● WHAT IS EXPECTED: Starting with the line that has "Task: Open 邁阿密馬林魚 VS 亞特蘭大勇士 matchup" and finishing with the line that has "The width and", set down each line below exactly. Pictures are not copied.

● SUPPLIED RECORDS:
■ ■ ■
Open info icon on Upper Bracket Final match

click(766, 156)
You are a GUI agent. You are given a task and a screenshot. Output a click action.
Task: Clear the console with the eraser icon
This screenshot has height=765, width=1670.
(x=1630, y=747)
■ ■ ■
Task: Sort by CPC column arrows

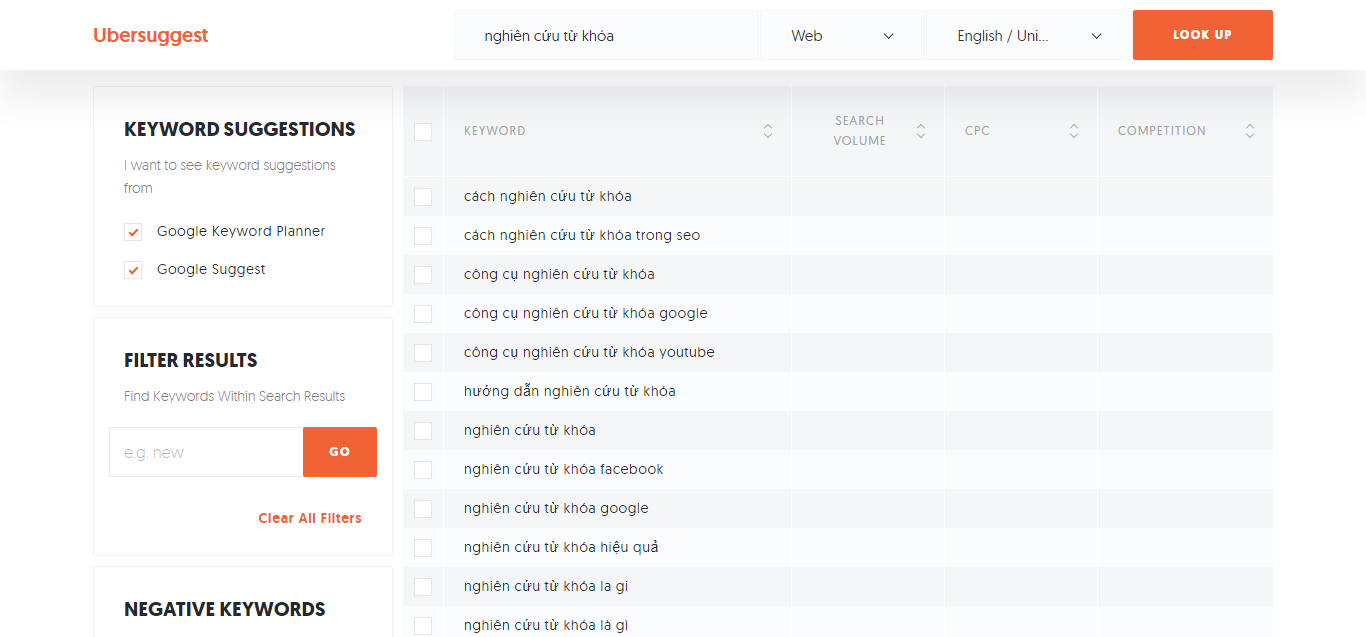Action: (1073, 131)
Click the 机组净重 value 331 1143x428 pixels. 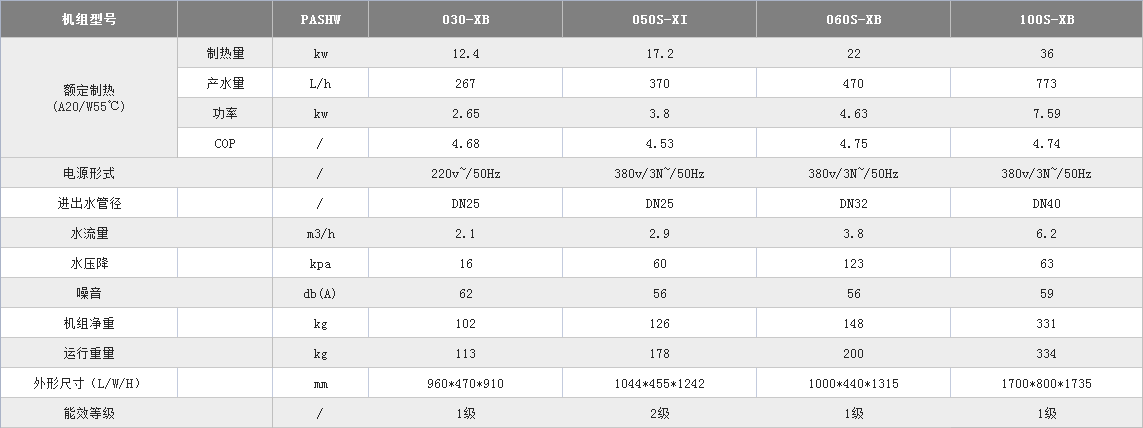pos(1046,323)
■ ■ ■
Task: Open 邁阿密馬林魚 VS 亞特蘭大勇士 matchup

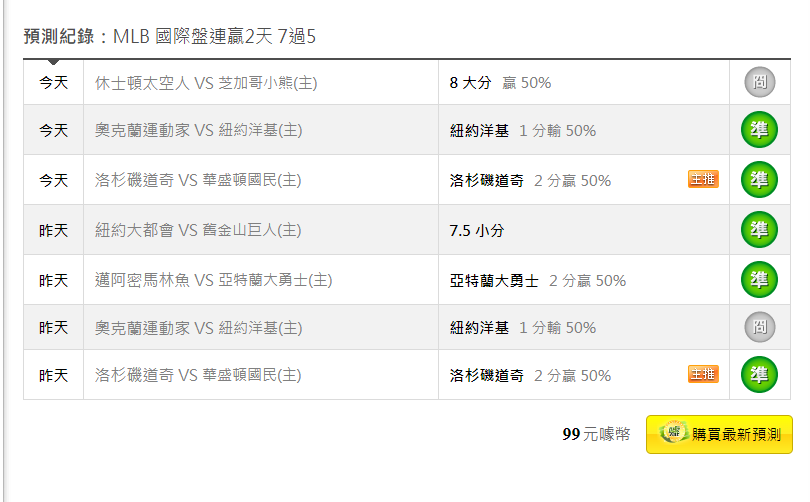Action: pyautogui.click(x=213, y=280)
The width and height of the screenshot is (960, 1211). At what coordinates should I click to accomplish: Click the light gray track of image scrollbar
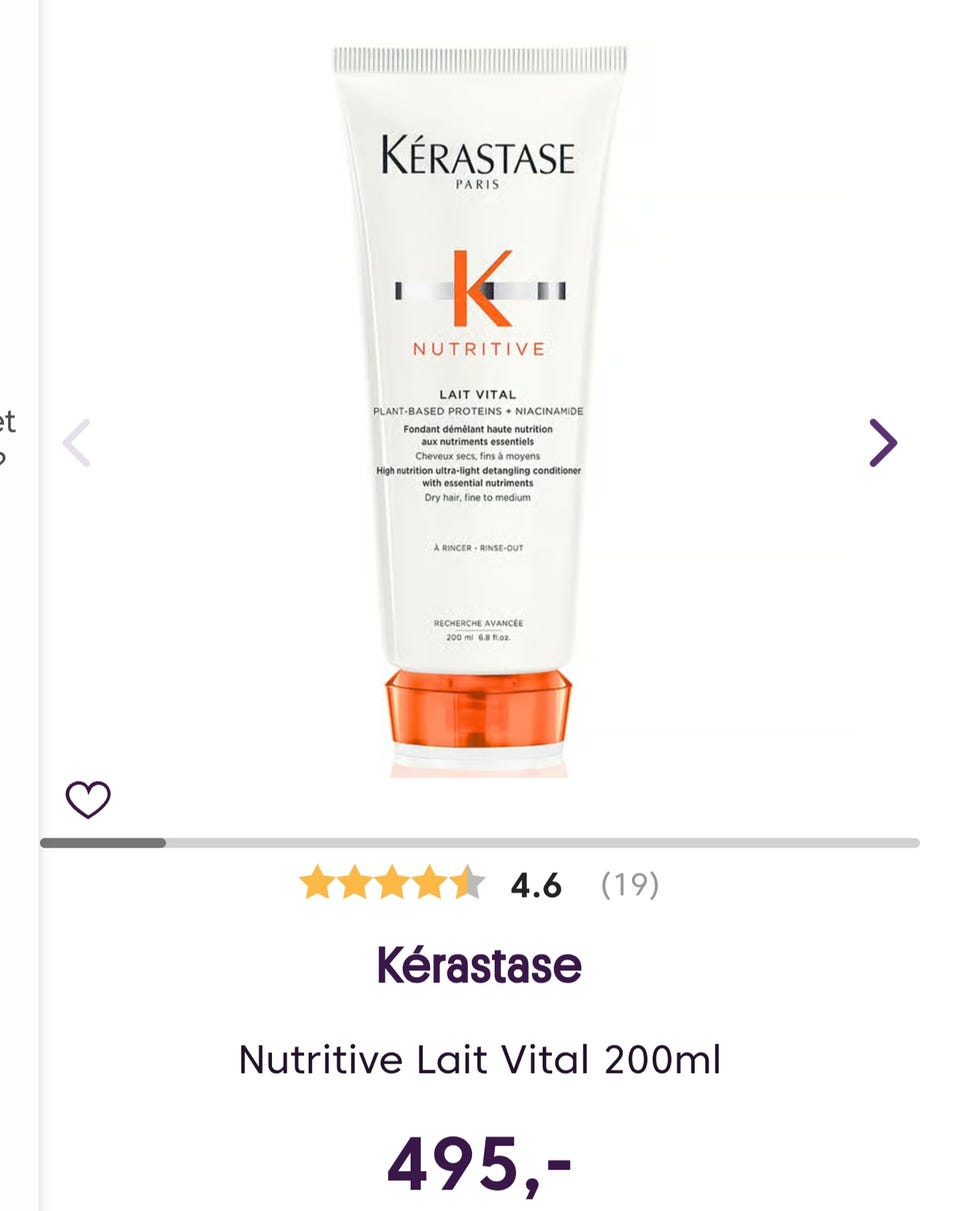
■ ■ ■
● ANSWER SECTION:
Task: Open 邁阿密馬林魚 VS 亞特蘭大勇士 matchup

Action: pyautogui.click(x=213, y=280)
The width and height of the screenshot is (960, 1211). At what coordinates should I click to accomplish: Click the light gray track of image scrollbar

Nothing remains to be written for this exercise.